# WHAT IS REQUIRED:
Reproduce the passage below about the Dunns' plea agreements word for word, in full.

# EXCERPT PROVIDED:
As part of their plea agreements, the couple will forfeit their Springville home to the United States. The agreement with Cindy Dunn stipulates a 10-year prison sentence. The agreement with Thomas Dunn stipulates a 30-month prison sentence. Judge Proctor accepted the couples’ guilty pleas today, but reserved decision on whether to accept the stipulated prison sentences until the couples’ sentencing hearings. The plea agreements entered by Cindy Dunn and Thomas Dunn with the United States are binding, meaning any party may withdraw if the court does not accept the stipulated prison sentences.

According to her plea agreement, as the owner and president of CDPM, Cindy Dunn ran its day-to-day operations, and hired and directed physicians and staff.  Two doctors issued the majority of CDPM’s controlled substance prescriptions, neither were pain management specialists.  John Ladd Buckingham was CDPM’s primary physician while Steven Bruce Hefter also issued prescriptions for CDPM at various times.  CDPM attracted patients from all over Alabama and outside the state.  Patients came from Huntsville, Muscle Shoals, Florence, and Mobile, Alabama.  Patients also flocked to CDPM from Florida, Georgia, and Tennessee. CDPM received anywhere from forty to eighty patients in a single day.

# SUPPLIED RECORDS:
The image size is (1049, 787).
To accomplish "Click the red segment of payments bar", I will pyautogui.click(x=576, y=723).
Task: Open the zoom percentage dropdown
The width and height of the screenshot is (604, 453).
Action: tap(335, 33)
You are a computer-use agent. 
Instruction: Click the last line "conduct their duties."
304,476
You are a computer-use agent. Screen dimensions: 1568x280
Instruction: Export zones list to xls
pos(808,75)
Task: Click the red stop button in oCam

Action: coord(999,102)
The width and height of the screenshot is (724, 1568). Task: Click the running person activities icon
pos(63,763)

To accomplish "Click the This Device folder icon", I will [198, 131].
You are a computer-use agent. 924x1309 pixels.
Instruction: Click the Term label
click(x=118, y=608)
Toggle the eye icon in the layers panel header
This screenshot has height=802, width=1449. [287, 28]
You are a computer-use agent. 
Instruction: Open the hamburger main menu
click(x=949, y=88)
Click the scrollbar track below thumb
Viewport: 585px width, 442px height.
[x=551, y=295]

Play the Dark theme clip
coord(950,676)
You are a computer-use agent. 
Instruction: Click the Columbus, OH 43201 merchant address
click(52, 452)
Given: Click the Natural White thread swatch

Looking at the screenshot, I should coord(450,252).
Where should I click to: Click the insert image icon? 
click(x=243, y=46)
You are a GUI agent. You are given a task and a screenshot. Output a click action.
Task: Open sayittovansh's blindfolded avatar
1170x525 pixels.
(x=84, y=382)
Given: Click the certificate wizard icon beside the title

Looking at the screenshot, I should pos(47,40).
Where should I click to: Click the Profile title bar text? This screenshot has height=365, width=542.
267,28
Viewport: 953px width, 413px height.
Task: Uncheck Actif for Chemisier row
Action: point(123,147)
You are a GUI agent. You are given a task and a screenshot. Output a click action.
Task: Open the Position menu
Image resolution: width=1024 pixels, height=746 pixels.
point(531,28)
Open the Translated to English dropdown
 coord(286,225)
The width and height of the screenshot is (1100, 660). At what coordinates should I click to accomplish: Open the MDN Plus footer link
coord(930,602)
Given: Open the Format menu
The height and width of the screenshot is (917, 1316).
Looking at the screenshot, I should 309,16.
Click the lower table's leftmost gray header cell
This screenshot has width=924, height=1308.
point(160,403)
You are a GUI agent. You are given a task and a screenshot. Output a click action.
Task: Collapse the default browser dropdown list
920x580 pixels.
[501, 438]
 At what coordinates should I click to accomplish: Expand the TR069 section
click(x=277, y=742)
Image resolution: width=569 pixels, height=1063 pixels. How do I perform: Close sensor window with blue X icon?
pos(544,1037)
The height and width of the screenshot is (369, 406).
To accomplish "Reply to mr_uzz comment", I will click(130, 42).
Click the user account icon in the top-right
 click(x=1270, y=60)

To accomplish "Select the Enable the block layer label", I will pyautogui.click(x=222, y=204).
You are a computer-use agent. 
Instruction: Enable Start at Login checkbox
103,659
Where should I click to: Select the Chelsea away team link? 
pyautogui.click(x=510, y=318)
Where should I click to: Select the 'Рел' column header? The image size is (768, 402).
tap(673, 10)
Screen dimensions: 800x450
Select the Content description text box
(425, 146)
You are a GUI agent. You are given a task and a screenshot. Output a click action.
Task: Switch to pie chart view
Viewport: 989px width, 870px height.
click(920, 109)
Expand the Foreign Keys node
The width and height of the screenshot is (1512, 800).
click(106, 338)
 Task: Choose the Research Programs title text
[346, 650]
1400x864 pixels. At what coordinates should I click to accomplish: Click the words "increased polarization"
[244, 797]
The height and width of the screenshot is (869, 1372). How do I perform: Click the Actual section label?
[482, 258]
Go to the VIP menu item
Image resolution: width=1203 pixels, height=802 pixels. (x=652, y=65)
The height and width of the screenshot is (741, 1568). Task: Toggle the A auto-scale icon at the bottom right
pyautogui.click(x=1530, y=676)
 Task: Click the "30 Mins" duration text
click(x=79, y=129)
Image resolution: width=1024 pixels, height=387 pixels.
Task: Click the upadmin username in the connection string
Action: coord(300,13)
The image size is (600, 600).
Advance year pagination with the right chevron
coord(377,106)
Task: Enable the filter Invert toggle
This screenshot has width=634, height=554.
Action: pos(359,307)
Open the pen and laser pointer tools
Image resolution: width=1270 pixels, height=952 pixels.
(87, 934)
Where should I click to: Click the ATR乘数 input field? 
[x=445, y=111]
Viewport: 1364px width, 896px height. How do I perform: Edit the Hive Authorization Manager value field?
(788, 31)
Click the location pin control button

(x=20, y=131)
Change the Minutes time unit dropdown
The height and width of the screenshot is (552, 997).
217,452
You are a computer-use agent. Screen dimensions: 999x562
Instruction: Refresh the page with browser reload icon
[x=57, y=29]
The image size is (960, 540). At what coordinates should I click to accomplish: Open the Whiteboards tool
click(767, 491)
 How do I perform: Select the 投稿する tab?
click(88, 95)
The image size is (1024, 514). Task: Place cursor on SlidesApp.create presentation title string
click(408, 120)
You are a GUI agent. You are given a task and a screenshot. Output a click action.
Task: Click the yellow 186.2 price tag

# OUTPUT:
As part of their plea agreements, the couple will forfeit their Springville home to the United States. The agreement with Cindy Dunn stipulates a 10-year prison sentence. The agreement with Thomas Dunn stipulates a 30-month prison sentence. Judge Proctor accepted the couples’ guilty pleas today, but reserved decision on whether to accept the stipulated prison sentences until the couples’ sentencing hearings. The plea agreements entered by Cindy Dunn and Thomas Dunn with the United States are binding, meaning any party may withdraw if the court does not accept the stipulated prison sentences.

According to her plea agreement, as the owner and president of CDPM, Cindy Dunn ran its day-to-day operations, and hired and directed physicians and staff.  Two doctors issued the majority of CDPM’s controlled substance prescriptions, neither were pain management specialists.  John Ladd Buckingham was CDPM’s primary physician while Steven Bruce Hefter also issued prescriptions for CDPM at various times.  CDPM attracted patients from all over Alabama and outside the state.  Patients came from Huntsville, Muscle Shoals, Florence, and Mobile, Alabama.  Patients also flocked to CDPM from Florida, Georgia, and Tennessee. CDPM received anywhere from forty to eighty patients in a single day.